Sign me up Cultural Calendar

Cog News

An irregular update of activity from our studio. Showing off about great new projects, announcements, job opportunities, that sort of thing. Sign-up and tell your friends.

Sign me up Cog News

In it together

In it together

With the arts sector in crisis, would it be sensible to pivot to another sector? Probably. Are we going to do that? Absolutely not. Michael explains why.

I founded Cog Design in 1991. In truth there wasn’t a lot of planning involved. I loved going to gigs and my commissions came from concert promoters. It was the middle of a recession and most people told me to get a proper job.
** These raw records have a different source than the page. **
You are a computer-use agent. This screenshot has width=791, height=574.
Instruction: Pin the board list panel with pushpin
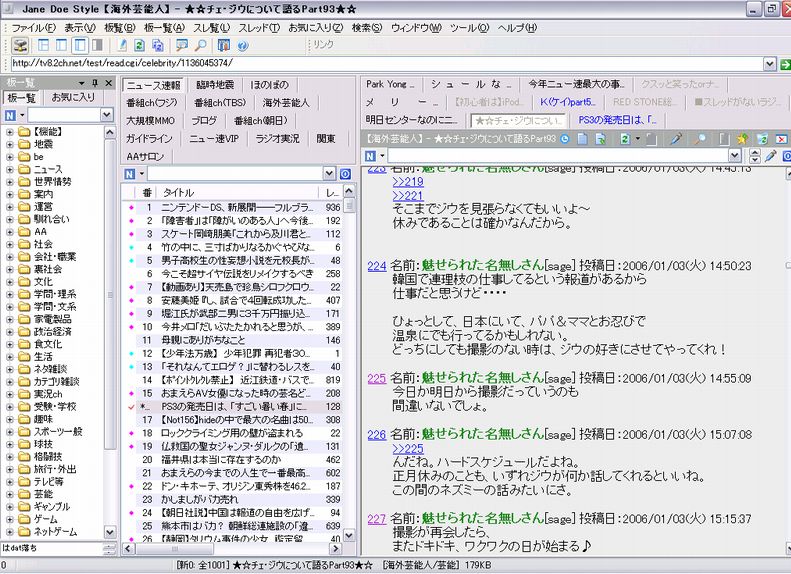[97, 83]
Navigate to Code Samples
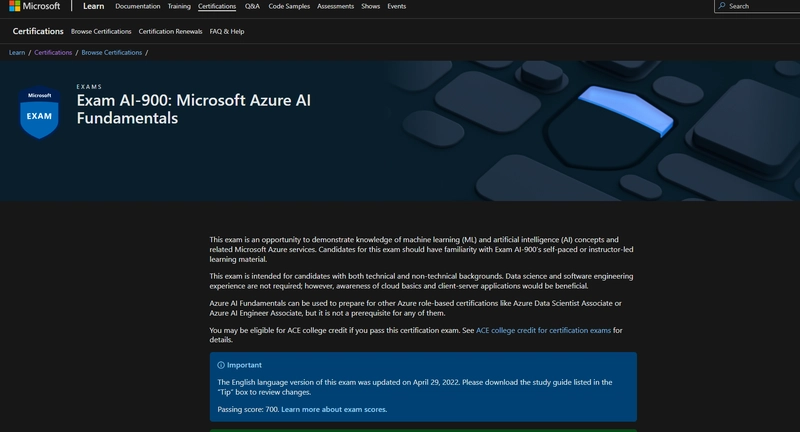The image size is (800, 432). (289, 6)
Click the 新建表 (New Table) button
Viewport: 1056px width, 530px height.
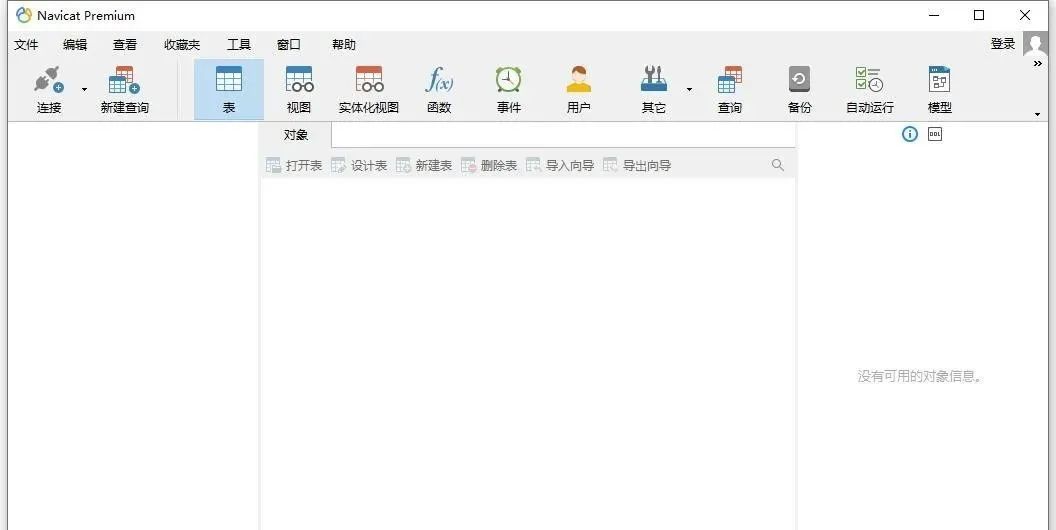coord(424,166)

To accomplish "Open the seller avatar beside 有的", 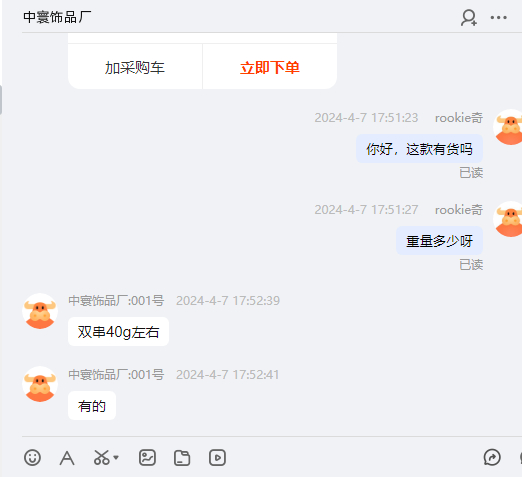I will (x=40, y=384).
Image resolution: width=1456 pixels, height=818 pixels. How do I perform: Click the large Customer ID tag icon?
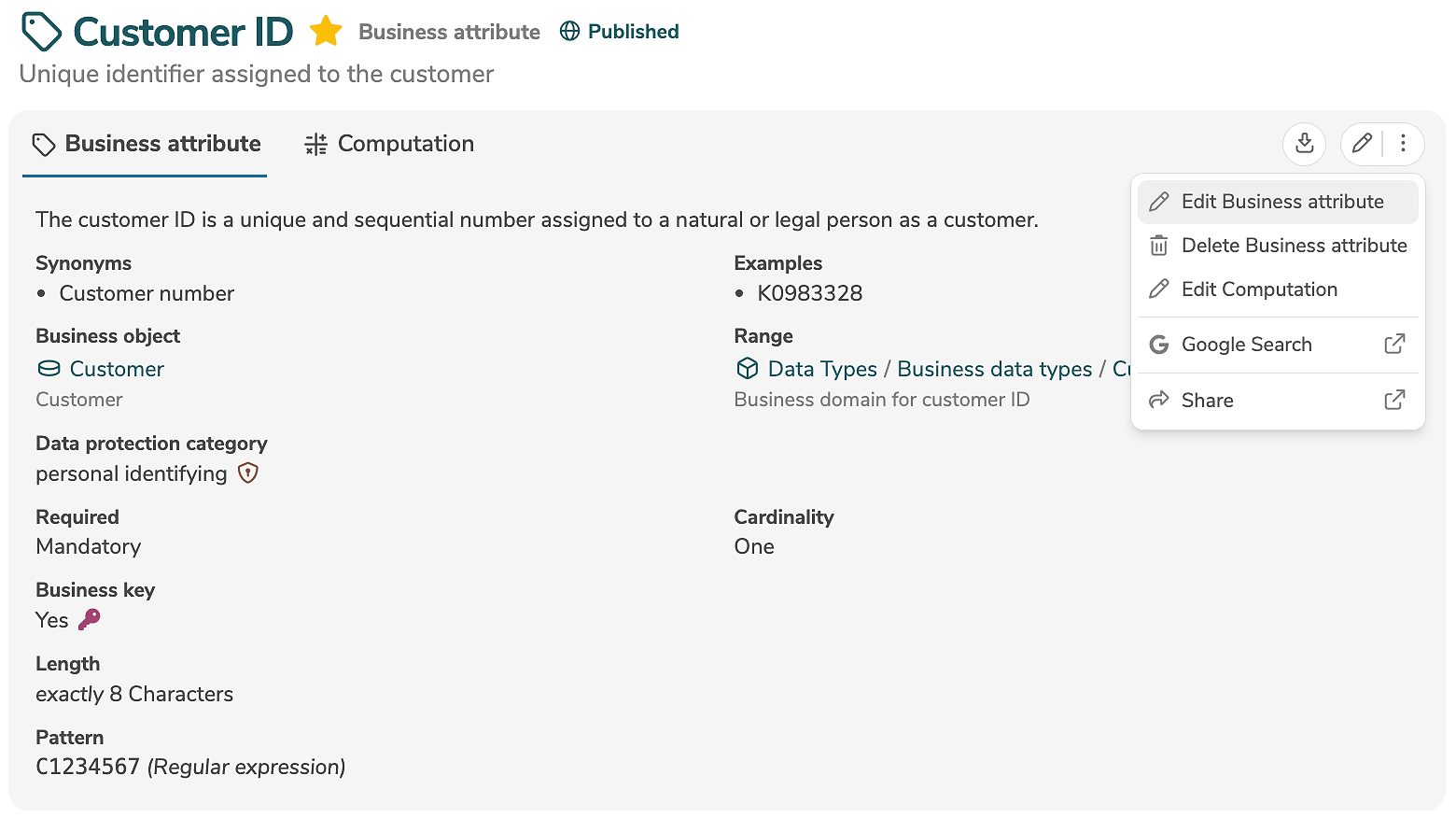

I didn’t listen.

Cog has expanded to encompass a broad spectrum of culture and heritage clients but the core of the business remains the same: we help arts organisations inspire their audiences.

Is that a good business model?

Michael, literally at the drawing board, in 1991. Michael, literally at the drawing board, in 1991.

If you were planning to start a design agency at the moment, what sector would you turn to for clients? I can guarantee that the arts would not even feature on the list.

Even in the best of times, the cultural sector is fuelled by enthusiasm, long hours and a can-do attitude. It’s not an industry you turn to to make your fortune.

Peer behind the curtain, and even commercial West End theatre is held together by duct-tape and promises. And those shows, those theatres, those producers are lauded as one of Britain’s great business success stories.

At Cog we’ve worked exclusively in the arts for almost three decades. We do that because we love it and we believe in the power of the arts to change lives and perspectives.

But our position is quite rare. I can remember a freelance designer (now a high-flying agency director) taking me to one side to say “this arts work is great fun, but where’s the work that makes the money?”.

It’s a model he’d seen a lot elsewhere. Big agencies take on high-profile cultural projects for the kudos (and because arts people are more interesting to work with). But the work is short-term window dressing, taken on to motivate their team and to attract more pharmaceutical, retail, banking, property, luxury goods, gambling and alcohol clients.

We’re not like that. There is no alternative sources of income. We only work in the arts.

We work across branding, campaigns and publication designs but most of our work is now in the world of websites. We work really, really hard, and we’re good at what we do. People pay us for our expertise and the benefit we bring to their organisation. In the arts that usually means raising profiles, selling tickets, or an uptake in memberships and donations.

Could we earn more and work less hard by applying our skills to other sectors? Of course we could. Would we want to? Absolutely not.

As the pandemic hit, lots of people offered me advice. This crisis could last til September, they said; arts venues won’t be able to open, they have no money to pay you. You need to pivot, to turn to other sources of income, to turn away from these impoverished clients.

Michael, experiencing White Plague at Greenwich Theatre in 2020. Michael, experiencing White Plague at Greenwich Theatre in 2020.

I suppose from a cool, calculated, business-focused perspective it was good advice. We’re now in November starting a second lock-down; reopening efforts have been trashed and we’re all feeling pretty numb.

But I have not followed their advice.

We are not going to abandon the sector we love at the time it needs us most.

We don’t see ourselves as suppliers to the arts sector; we are partners, within the sector.

We are all in this together.

Culture is the glue that binds society. We can’t walk away from the arts when the world is at its most fragile. We need to work together to keep alive the complex networks that bind it all and make the magic possible.

It’s going to take years, maybe decades to rebuild what we have lost this year. We need experience, collective memory, deep understanding and robust tenacity to help the next generation survive and thrive.

Now is not the time for those who have benefitted from the (relatively) good times to abandon the arts. Now is when we are needed more than ever.

We’ve been in it for 30 years, we aim to be around for at least another 30.